[Written task] Write out every line of the records below without any changes.

[Record set]
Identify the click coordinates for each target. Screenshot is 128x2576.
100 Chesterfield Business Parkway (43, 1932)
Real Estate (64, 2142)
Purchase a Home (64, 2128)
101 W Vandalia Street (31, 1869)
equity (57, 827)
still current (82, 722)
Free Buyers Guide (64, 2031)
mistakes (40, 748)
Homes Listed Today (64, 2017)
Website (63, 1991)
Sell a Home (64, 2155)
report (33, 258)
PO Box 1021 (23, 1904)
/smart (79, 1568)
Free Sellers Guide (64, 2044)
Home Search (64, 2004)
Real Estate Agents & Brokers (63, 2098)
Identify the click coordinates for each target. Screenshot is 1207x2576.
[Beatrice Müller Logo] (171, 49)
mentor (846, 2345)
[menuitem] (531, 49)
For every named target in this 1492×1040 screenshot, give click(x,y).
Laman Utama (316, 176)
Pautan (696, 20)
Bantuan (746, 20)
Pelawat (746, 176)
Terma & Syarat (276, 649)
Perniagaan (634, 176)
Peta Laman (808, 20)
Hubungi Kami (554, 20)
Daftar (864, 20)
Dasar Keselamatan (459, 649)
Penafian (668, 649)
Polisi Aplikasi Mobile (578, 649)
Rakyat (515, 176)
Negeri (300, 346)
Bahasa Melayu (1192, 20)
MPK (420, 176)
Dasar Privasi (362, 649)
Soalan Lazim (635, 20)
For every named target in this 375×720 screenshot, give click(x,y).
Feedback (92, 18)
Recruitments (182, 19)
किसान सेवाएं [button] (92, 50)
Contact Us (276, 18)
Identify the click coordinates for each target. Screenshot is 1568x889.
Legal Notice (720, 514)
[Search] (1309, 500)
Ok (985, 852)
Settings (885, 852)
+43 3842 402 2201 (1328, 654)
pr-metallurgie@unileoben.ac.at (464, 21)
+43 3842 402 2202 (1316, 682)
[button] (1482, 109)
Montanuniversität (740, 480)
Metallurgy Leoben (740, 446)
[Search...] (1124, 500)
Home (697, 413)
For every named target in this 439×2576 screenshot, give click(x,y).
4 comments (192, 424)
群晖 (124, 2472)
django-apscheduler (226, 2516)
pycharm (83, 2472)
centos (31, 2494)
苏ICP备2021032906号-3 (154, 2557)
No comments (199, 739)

[Task output]
Identify the click coordinates for each target. Screenshot is 128x2576.
100 Chesterfield Business Parkway (43, 1932)
Real Estate (64, 2142)
Purchase a Home (64, 2128)
101 W Vandalia Street (31, 1869)
equity (57, 827)
still current (82, 722)
Free Buyers Guide (64, 2031)
mistakes (40, 748)
Homes Listed Today (64, 2017)
Website (63, 1991)
Sell a Home (64, 2155)
report (33, 258)
PO Box 1021 (23, 1904)
/smart (79, 1568)
Free Sellers Guide (64, 2044)
Home Search (64, 2004)
Real Estate Agents & Brokers (63, 2098)
Identify the click coordinates for each target. Screenshot is 1207x2576.
[Beatrice Müller Logo] (171, 49)
mentor (846, 2345)
[menuitem] (531, 49)
For every named target in this 1492×1040 screenshot, give click(x,y).
Laman Utama (316, 176)
Pautan (696, 20)
Bantuan (746, 20)
Pelawat (746, 176)
Terma & Syarat (276, 649)
Perniagaan (634, 176)
Peta Laman (808, 20)
Hubungi Kami (554, 20)
Daftar (864, 20)
Dasar Keselamatan (459, 649)
Penafian (668, 649)
Polisi Aplikasi Mobile (578, 649)
Rakyat (515, 176)
Negeri (300, 346)
Bahasa Melayu (1192, 20)
MPK (420, 176)
Dasar Privasi (362, 649)
Soalan Lazim (635, 20)
For every named target in this 375×720 screenshot, give click(x,y).
Feedback (92, 18)
Recruitments (182, 19)
किसान सेवाएं [button] (92, 50)
Contact Us (276, 18)
Identify the click coordinates for each target. Screenshot is 1568x889.
Legal Notice (720, 514)
[Search] (1309, 500)
Ok (985, 852)
Settings (885, 852)
+43 3842 402 2201 (1328, 654)
pr-metallurgie@unileoben.ac.at (464, 21)
+43 3842 402 2202 (1316, 682)
[button] (1482, 109)
Montanuniversität (740, 480)
Metallurgy Leoben (740, 446)
[Search...] (1124, 500)
Home (697, 413)
For every named target in this 439×2576 screenshot, give click(x,y).
4 comments (192, 424)
群晖 (124, 2472)
django-apscheduler (226, 2516)
pycharm (83, 2472)
centos (31, 2494)
苏ICP备2021032906号-3 (154, 2557)
No comments (199, 739)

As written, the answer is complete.